-- start of Extracted material --
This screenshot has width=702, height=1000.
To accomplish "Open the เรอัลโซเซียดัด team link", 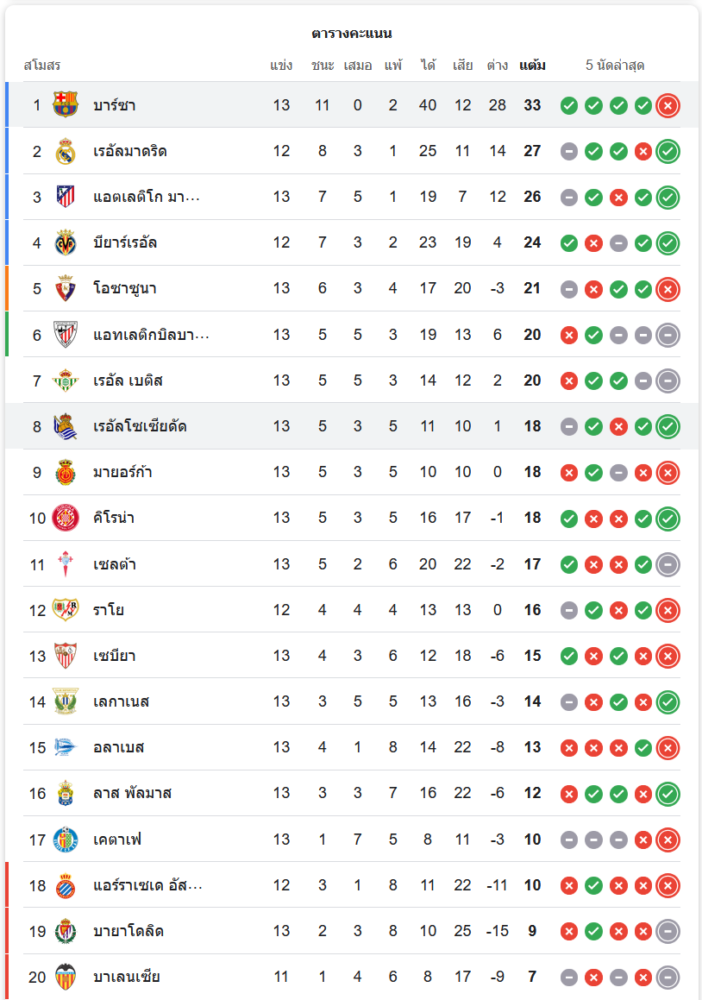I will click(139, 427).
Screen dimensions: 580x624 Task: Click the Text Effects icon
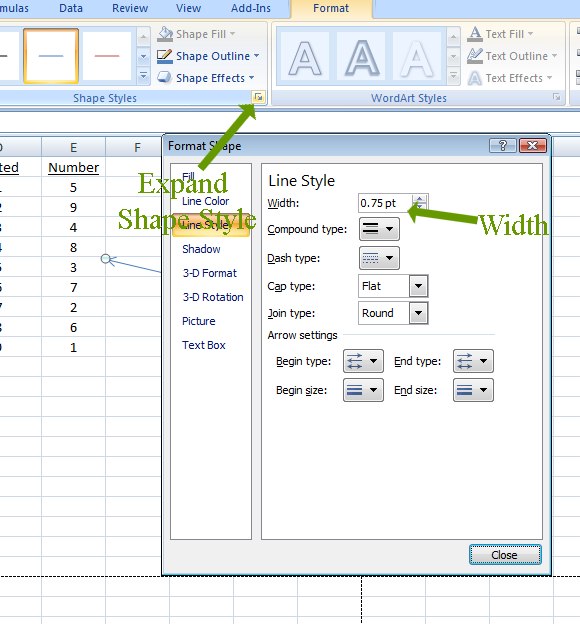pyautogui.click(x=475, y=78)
-- end of Extracted material --
-- start of Extracted material --
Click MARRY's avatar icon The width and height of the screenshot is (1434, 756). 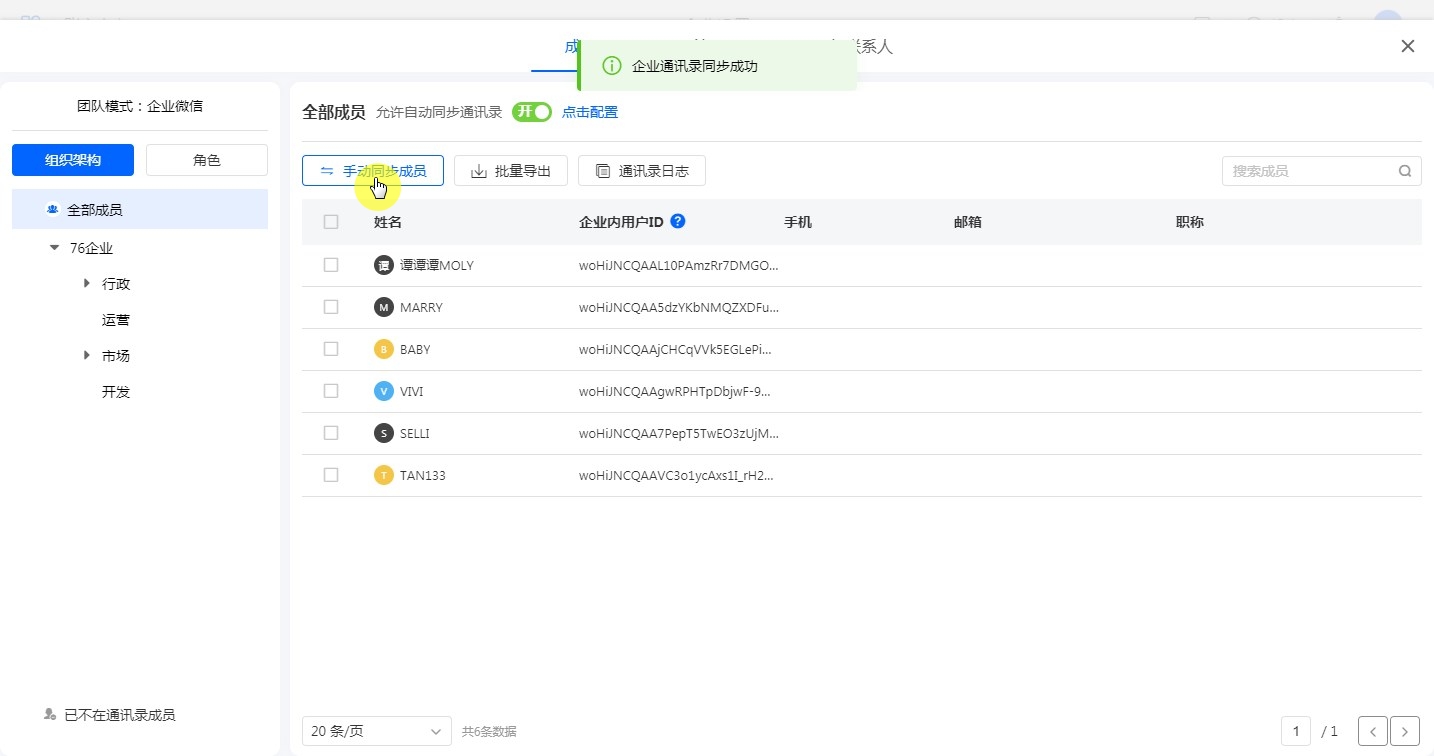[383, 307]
-- end of Extracted material --
Copy the lines from the line with "Screen dimensions: 580x624" to the line with "pyautogui.click(x=475, y=78)", both included, leaving out the pictures.

Screen dimensions: 580x624 Task: Click the Text Effects icon
pyautogui.click(x=475, y=78)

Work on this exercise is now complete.